September 11, 2008 at 8:43 pm | Posted in programming | 1 Comment

Last week i found out why it was a piece of cake for JSON to become the X in Ajax. XmlHttpRequest with XML is just a pain. Here’s why.

I wanted to pull data from a feed into a page. The feed is served as application/rss+xml. After a successful XmlHttpRequest, i wanted to retrieve the items form the request object’s responseXML property.

Unfortunately, this didn’t work on IE 6/7. Turns out IE does only parse the response text when the response is served as text/xml. Ok, so we just grab responseText and parse it ourselves. Problem solved.

Hm. It doesn’t work in Konqueror either. Fortunately the trouble with IE led me into the right direction. While Konqueror does parse the response for mime-type application/xml my feed still would end up unparsed.

Of course there’s no cross-browser way of parsing XML. So what i ended up with was:

try {
  var items = req.responseXML.documentElement.getElementsByTagName('item');
} catch(e) {
  try {
    // for IE we have to do the parsing ourselves, because the feed isn't delivered as text/xml ...
    var doc = new ActiveXObject("Microsoft.XMLDOM");
    var items = doc.documentElement.getElementsByTagName('item');
  } catch(e) {
     try {
        // ... same for Konqueror
        var p = new DOMParser();
        var doc =  p.parseFromString(req.responseText, "text/xml");
        var items = doc.documentElement.getElementsByTagName('item');
     } catch(e) {
        // well, at least we'll get the title later
        var items = [];

And don’t get me started on handling namespaced XML …

Article 2.0

September 2, 2008 at 5:00 pm | Posted in library, publishing | 2 Comments

Another post in the category “failed miserably at web 2.0”.

So Elsevier just started a contest to get some ideas about how a scientific article might look in a browser today. Since the motto “WHAT IF YOU WERE THE PUBLISHER?” resonated with me, I thought I might just enter the competition – if only to have a peek at what their article markup looks like.

Unfortunately I couldn’t make the registration. The registration form is a PDF that has to be filled in and emailed back. Looks like they really need help on web 2.0; at least they clearly missed the usability and browser-is-the-platform parts. None of the PDF readers on my machine – including acroread – (ubuntu 7.10) would let me fill in a PDF form, although I admit to not trying too hard.

In short, making sharing of ideas that hard is most definitely not web 2.0.

Migrating data from b2evolution to wordpress μ

August 15, 2008 at 4:29 pm | Posted in programming, publishing, wordpress | 8 Comments

At work, we are just under way to migrate blogs from an b2evolution installation to wordpress μ. Shopping around for tools to do this didn’t reveal anything usable. Either the versions wouldn’t match or the functionality was too limited (generic import from RSS for example wouldn’t help with files, users and comments).

···

[SHORT EXERCISE A]
In the blog excerpt, what MIME type is the feed served as?

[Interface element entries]
···

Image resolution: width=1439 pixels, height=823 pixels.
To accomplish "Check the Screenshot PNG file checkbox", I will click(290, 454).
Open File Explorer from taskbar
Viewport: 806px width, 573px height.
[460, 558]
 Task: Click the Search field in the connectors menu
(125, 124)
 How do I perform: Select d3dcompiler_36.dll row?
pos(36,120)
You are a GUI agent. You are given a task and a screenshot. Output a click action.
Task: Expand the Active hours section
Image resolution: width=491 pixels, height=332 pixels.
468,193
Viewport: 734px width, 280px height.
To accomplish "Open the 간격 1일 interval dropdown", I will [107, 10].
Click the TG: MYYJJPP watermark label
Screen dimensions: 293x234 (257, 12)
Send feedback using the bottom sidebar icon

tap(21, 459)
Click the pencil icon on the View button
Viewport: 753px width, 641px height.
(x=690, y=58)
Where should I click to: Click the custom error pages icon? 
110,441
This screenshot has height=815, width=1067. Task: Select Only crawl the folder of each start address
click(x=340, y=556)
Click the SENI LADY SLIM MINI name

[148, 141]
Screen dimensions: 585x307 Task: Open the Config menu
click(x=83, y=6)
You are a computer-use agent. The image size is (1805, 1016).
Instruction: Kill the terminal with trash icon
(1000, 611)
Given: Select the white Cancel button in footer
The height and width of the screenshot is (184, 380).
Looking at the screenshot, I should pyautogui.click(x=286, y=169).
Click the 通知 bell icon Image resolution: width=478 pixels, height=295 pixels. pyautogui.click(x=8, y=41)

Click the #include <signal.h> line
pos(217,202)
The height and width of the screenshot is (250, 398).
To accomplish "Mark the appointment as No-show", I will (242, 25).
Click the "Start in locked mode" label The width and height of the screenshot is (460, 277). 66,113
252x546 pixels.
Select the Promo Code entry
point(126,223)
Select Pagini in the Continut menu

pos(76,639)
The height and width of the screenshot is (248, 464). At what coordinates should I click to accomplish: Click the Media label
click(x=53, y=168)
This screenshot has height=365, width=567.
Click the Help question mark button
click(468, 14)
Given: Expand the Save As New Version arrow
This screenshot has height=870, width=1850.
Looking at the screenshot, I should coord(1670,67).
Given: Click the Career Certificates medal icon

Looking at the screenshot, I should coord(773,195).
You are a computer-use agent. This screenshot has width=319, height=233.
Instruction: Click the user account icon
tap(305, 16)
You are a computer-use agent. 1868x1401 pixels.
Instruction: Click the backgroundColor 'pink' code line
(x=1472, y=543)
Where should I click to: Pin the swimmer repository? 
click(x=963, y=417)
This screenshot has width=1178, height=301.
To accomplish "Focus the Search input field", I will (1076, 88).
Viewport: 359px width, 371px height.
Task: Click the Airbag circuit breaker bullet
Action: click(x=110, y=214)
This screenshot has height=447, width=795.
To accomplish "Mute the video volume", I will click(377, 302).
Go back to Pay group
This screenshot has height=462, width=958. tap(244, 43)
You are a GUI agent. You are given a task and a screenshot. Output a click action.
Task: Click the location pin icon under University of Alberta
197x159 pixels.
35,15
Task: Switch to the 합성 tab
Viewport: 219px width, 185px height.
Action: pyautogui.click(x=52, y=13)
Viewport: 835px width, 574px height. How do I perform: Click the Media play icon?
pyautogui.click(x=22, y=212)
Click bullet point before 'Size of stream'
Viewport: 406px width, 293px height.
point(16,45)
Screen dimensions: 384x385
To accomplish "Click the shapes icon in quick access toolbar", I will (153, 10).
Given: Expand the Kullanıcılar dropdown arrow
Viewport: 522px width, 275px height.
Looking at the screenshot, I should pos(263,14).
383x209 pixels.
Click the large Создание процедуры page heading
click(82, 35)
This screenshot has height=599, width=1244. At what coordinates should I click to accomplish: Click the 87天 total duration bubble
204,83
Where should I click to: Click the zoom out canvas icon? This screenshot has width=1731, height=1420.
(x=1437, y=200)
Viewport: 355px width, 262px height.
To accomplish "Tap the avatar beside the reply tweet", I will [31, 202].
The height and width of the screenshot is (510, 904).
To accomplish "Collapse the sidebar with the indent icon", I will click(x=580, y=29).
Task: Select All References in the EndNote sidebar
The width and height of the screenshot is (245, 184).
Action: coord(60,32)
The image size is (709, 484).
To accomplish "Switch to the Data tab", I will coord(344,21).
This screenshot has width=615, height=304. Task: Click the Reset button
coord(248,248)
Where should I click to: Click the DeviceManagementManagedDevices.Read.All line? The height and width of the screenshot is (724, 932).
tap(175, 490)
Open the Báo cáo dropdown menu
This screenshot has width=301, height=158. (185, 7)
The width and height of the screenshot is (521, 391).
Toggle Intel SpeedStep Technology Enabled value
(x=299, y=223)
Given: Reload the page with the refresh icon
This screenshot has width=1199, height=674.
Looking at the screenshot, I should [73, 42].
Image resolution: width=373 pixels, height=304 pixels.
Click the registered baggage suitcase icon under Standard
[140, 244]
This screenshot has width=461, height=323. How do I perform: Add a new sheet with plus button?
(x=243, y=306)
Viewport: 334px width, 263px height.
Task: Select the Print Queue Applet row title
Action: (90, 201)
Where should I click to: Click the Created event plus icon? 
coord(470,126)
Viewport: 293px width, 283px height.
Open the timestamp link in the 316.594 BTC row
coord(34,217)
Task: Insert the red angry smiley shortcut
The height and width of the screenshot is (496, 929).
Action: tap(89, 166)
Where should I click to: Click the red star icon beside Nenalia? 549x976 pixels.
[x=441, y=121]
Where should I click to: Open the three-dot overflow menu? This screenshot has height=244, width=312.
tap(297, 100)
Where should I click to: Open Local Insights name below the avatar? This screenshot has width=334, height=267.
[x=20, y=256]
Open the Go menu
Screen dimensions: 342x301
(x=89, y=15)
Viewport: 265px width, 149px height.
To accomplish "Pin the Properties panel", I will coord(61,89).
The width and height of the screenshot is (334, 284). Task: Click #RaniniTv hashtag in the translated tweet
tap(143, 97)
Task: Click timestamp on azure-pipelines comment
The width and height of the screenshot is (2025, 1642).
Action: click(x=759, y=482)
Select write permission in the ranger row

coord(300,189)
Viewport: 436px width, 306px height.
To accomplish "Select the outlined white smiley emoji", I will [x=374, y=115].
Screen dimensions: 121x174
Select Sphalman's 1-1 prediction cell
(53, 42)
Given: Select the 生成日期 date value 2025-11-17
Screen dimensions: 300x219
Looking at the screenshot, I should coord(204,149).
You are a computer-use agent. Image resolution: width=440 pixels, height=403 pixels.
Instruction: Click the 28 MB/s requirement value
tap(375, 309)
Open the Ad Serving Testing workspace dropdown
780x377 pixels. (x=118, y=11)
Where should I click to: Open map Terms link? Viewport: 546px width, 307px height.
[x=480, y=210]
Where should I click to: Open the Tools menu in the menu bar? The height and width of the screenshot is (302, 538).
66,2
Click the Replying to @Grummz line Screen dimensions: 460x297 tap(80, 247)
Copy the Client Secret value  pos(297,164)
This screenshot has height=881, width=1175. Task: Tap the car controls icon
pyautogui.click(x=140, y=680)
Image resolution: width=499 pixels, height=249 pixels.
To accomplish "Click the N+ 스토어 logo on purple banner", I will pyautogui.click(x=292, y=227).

···

[SHORT EXERCISE B]
Update the stretch of entries from the line containing "Where should I click to: Open the Tools" through the end of the entries, replacing "Client Secret" with "API Key" and leaving everything else unchanged. Return only those lines.

[FULL OUTPUT A]
application/rss+xml

[FULL OUTPUT B]
Where should I click to: Open the Tools menu in the menu bar? The height and width of the screenshot is (302, 538).
66,2
Click the Replying to @Grummz line Screen dimensions: 460x297 tap(80, 247)
Copy the API Key value  pos(297,164)
This screenshot has height=881, width=1175. Task: Tap the car controls icon
pyautogui.click(x=140, y=680)
Image resolution: width=499 pixels, height=249 pixels.
To accomplish "Click the N+ 스토어 logo on purple banner", I will pyautogui.click(x=292, y=227).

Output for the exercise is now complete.